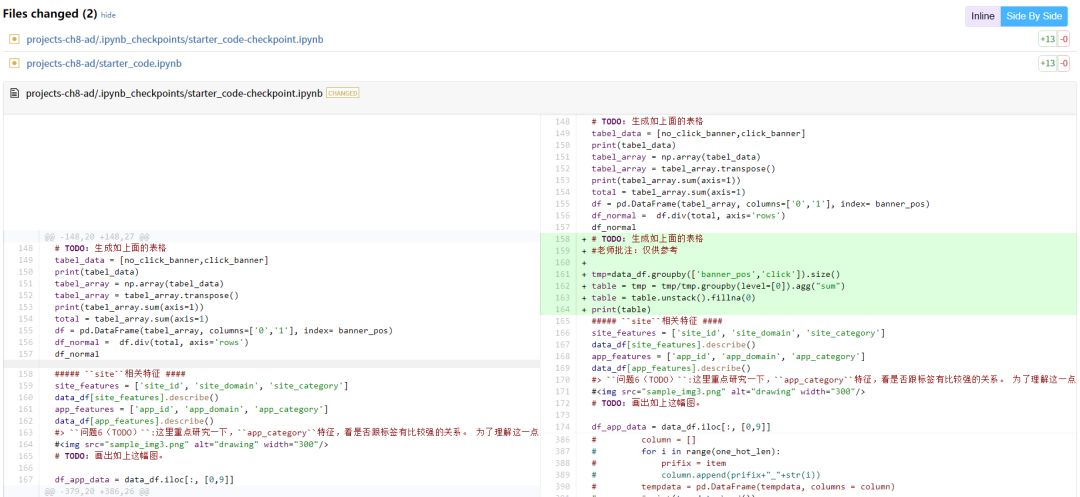Image resolution: width=1080 pixels, height=497 pixels.
Task: Click +13 additions badge for checkpoint file
Action: (x=1047, y=39)
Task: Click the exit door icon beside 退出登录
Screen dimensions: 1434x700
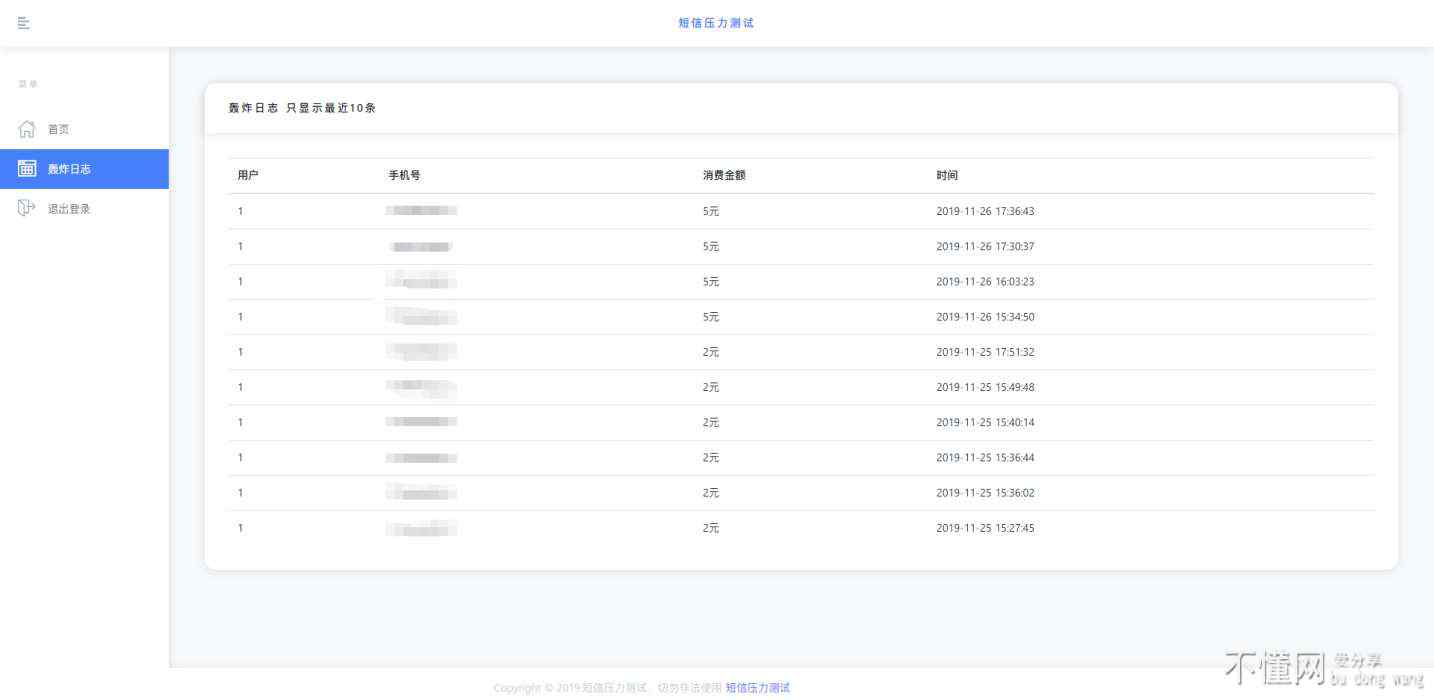Action: coord(27,208)
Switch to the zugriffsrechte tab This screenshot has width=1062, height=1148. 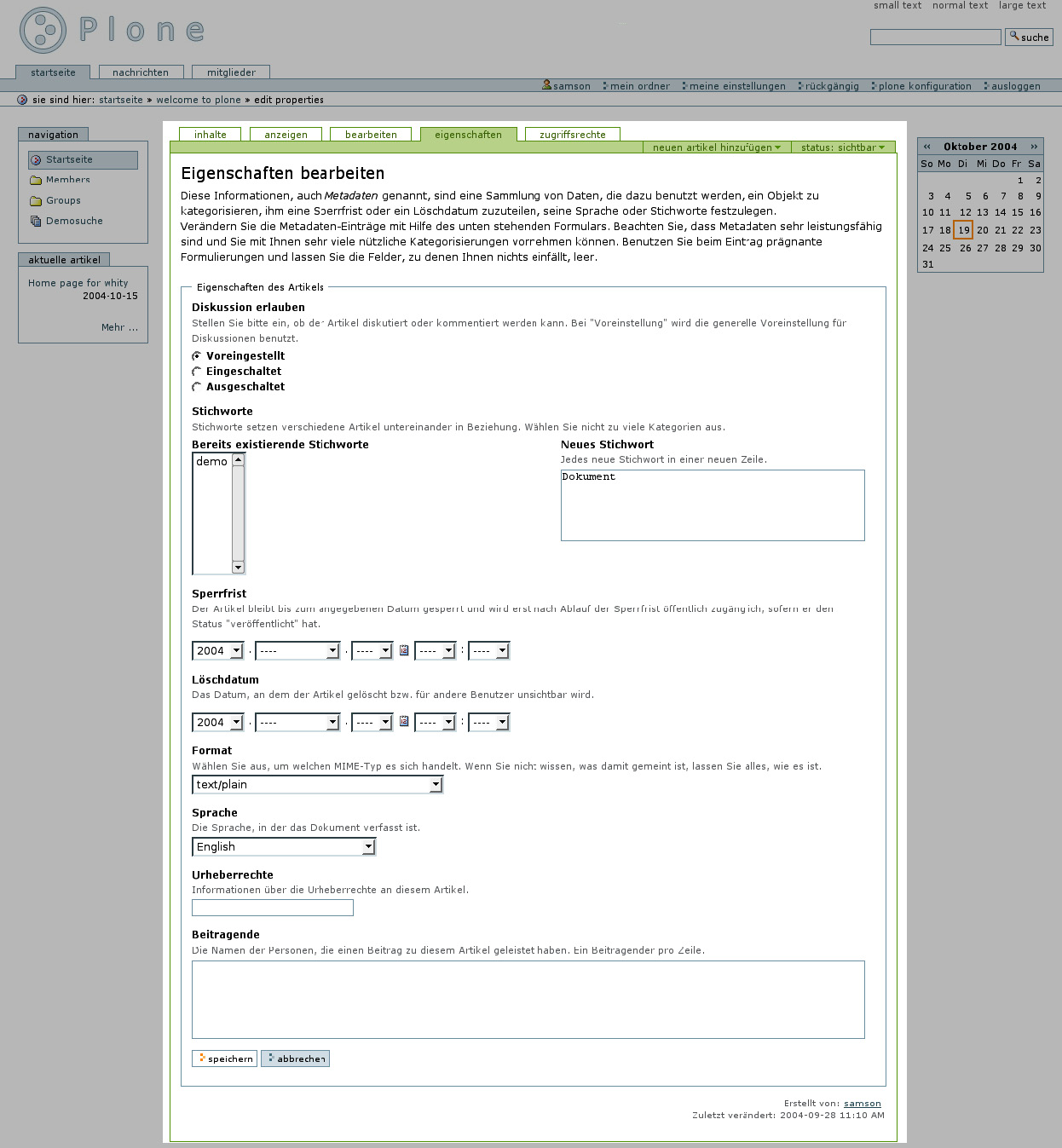572,135
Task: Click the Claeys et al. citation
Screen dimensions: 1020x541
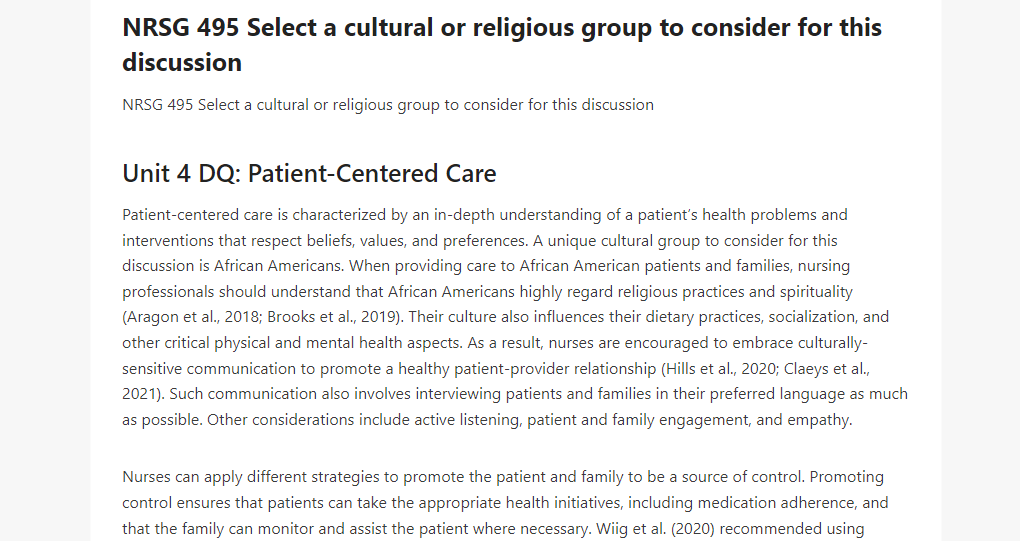Action: coord(827,369)
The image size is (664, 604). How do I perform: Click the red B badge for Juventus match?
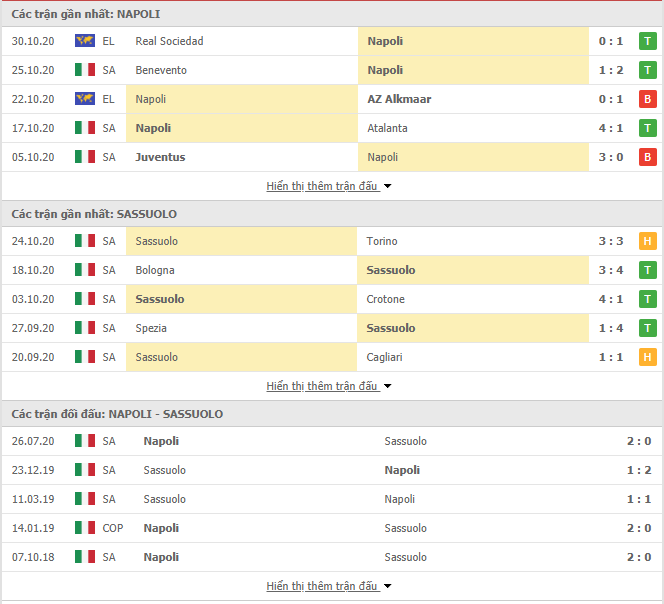tap(647, 157)
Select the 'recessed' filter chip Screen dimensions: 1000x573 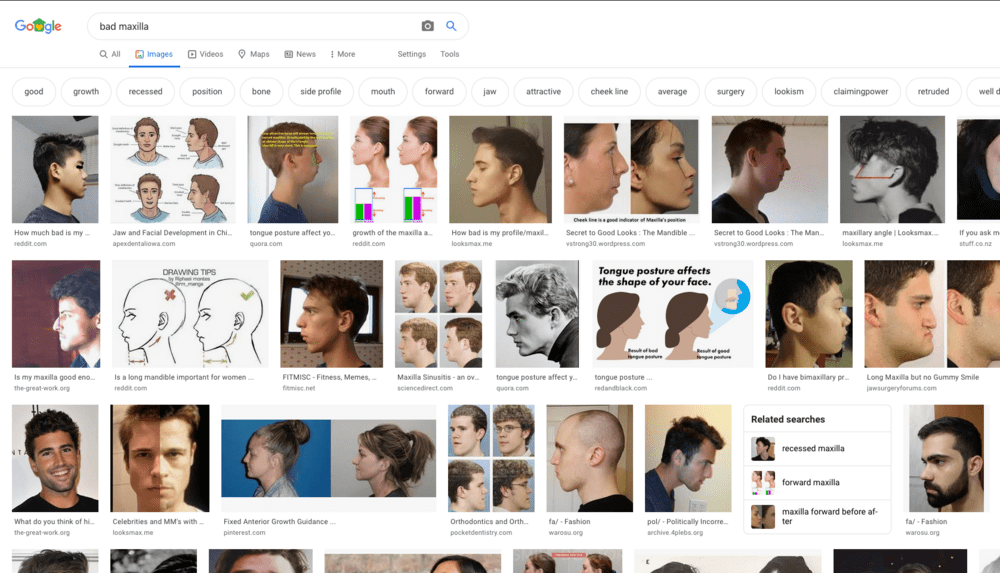(145, 92)
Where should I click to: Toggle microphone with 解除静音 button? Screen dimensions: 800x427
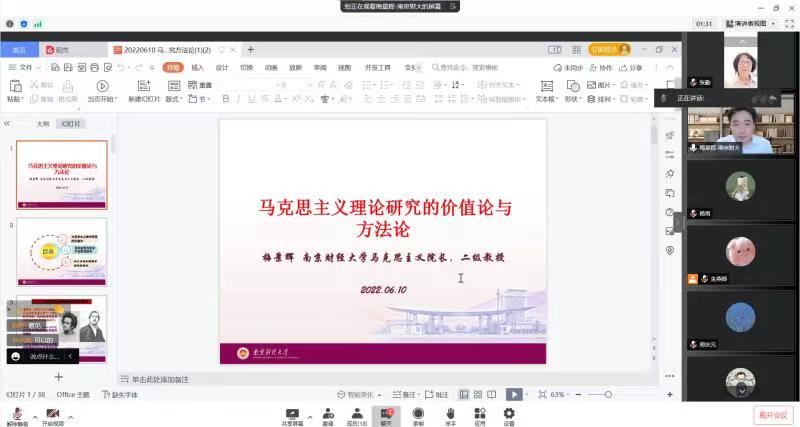coord(16,415)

◇ ◇ ◇ ◇ ◇ ◇ ◇

- REQUIREMENT
Exactly repeat only the lines from the one with "Where should I" to the closing line above, both included, and omit every picture.

- OUTPUT FOR THIS EXERCISE
Where should I click to: Toggle microphone with 解除静音 button? Screen dimensions: 800x427
coord(16,415)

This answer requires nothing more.